- _PROMPT_
Return the text of the neuroblastoma vaccine page starting with "To test whether" and going on through "with immunohistochemistry staining.", copied word for word.

*** SELECTED PASSAGE Section Begins ***

Image_1_CD24-Fc suppression of immune related adverse events in a therapeutic cancer vaccine model of murine neuroblastoma.tif (147.63 kB)

Image_1_CD24-Fc suppression of immune related adverse events in a therapeutic cancer vaccine model of murine neuroblastoma.tif

Download (147.63 kB)
posted on 2023-06-06, 04:15 authored by Xiaofang Wu, Priya Srinivasan, Mousumi Basu, Talia Zimmerman, Samuel Li, Yin Wang, Pan Zheng, Yang Liu, Anthony David Sandler

The combination of Myc-suppressed whole tumor cells with checkpoint inhibitors targeting CTLA-4 and PD-L1 generates a potent therapeutic cancer vaccine in a mouse neuroblastoma model. As immunotherapies translate from pre-clinical to clinical trials, the potential immune-related adverse events (irAEs) associated with induction of potent immunity must be addressed. The CD24-Siglec 10/G interaction is an innate checkpoint that abrogates inflammatory responses to molecules released by damaged cells, but its role in cancer immunology is not well defined. We investigate irAEs of an effective whole cell neuroblastoma vaccine and subsequently the effect of CD24-Fc, a CD24 and Fc fusion protein, on both the vaccine efficacy and induced irAEs in a mouse neuroblastoma model.


To test whether the whole tumor cell vaccination leads to autoimmune responses in other organ systems we harvested lung, heart, kidney and colon from naïve mice (n=3), unvaccinated tumor only mice (n=3), and vaccinated mice with CD24 Fc (n=12) or human IgG-Fc control (n=12) after tumor inoculation and vaccination therapy at day 30. The Immune cell infiltrates and immunogenic pathway signatures in different organ systems were investigated using NanoString Autoimmune Profiling arrays. Nanostring RNA transcript results were validated with immunohistochemistry staining.


The whole tumor cell vaccine combined with immune checkpoint therapy triggers occult organ specific immune cell infiltrates, primarily in cardiac tissue and to a lesser extent in the renal and lung tissue, but not in the colon. CD24-Fc administration with vaccination partially impedes anti-tumor immunity but delaying CD24-Fc administration after initial vaccination reverses this effect. CD24-Fc treatment also ameliorates the autoimmune response induced by effective tumor vaccination in the heart.


This study illustrates that the combination of Myc suppressed whole tumor cell vaccination with checkpoint inhibitors is an effective therapy, but occult immune infiltrates are induced in several organ systems in a mouse neuroblastoma model. The systemic administration of CD24-Fc suppresses autoimmune tissue responses, but appropriate timing of administration is critical for maintaining efficacy of the therapeutic vaccine.

*** SELECTED PASSAGE Section Ends ***
*** INFORMATION SHOWN Section Begins ***

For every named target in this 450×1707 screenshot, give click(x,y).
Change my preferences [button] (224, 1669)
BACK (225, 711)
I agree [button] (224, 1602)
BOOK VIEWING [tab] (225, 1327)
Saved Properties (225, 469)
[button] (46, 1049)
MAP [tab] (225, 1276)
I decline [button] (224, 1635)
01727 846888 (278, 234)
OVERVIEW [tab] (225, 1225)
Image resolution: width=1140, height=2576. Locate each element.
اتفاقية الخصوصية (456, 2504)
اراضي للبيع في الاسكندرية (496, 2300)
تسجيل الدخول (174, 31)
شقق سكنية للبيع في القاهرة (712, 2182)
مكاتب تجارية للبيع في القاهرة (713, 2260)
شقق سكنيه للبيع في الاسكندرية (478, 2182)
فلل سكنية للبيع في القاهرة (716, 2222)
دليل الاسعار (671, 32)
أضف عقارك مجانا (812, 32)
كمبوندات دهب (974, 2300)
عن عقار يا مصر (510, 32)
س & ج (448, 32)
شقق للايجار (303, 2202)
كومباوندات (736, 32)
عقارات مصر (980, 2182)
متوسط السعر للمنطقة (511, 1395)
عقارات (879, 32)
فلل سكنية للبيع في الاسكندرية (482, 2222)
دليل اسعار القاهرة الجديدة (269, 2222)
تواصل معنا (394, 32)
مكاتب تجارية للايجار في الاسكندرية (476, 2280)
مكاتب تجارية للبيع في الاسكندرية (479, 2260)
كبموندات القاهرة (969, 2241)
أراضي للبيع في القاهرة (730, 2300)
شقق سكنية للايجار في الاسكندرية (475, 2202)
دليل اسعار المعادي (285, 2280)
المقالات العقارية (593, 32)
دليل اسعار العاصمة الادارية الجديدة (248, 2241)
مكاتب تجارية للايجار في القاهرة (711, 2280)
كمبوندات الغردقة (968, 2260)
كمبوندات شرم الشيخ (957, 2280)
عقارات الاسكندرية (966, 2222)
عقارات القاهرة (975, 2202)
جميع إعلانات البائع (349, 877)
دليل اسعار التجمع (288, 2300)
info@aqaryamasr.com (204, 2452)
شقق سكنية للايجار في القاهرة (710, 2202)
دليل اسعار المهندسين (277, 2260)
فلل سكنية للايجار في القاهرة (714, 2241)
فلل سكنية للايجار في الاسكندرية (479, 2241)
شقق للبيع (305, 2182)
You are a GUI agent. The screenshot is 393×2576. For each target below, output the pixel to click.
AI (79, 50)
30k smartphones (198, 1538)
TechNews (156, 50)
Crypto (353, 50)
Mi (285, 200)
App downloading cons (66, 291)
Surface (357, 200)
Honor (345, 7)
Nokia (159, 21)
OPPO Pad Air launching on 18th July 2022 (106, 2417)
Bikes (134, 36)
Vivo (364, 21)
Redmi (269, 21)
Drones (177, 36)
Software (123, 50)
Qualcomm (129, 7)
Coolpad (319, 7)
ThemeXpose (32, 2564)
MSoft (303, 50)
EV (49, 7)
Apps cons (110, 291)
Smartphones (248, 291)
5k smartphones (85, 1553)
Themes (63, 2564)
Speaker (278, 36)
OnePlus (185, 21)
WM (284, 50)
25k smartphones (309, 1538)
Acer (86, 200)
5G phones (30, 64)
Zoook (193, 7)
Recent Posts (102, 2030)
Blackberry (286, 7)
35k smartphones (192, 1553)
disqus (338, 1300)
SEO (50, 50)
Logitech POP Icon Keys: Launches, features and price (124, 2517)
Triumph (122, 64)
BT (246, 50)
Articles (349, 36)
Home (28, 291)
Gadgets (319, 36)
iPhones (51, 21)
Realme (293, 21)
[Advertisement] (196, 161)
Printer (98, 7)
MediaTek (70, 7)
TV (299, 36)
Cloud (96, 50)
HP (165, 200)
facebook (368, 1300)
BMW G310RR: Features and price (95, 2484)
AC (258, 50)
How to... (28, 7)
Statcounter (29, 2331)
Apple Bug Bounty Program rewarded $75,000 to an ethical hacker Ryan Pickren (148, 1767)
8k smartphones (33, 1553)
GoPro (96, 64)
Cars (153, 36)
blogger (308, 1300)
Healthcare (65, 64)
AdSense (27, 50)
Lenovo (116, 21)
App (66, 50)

*** INFORMATION SHOWN Section Ends ***

- _TASK SOLUTION_
To test whether the whole tumor cell vaccination leads to autoimmune responses in other organ systems we harvested lung, heart, kidney and colon from naïve mice (n=3), unvaccinated tumor only mice (n=3), and vaccinated mice with CD24 Fc (n=12) or human IgG-Fc control (n=12) after tumor inoculation and vaccination therapy at day 30. The Immune cell infiltrates and immunogenic pathway signatures in different organ systems were investigated using NanoString Autoimmune Profiling arrays. Nanostring RNA transcript results were validated with immunohistochemistry staining.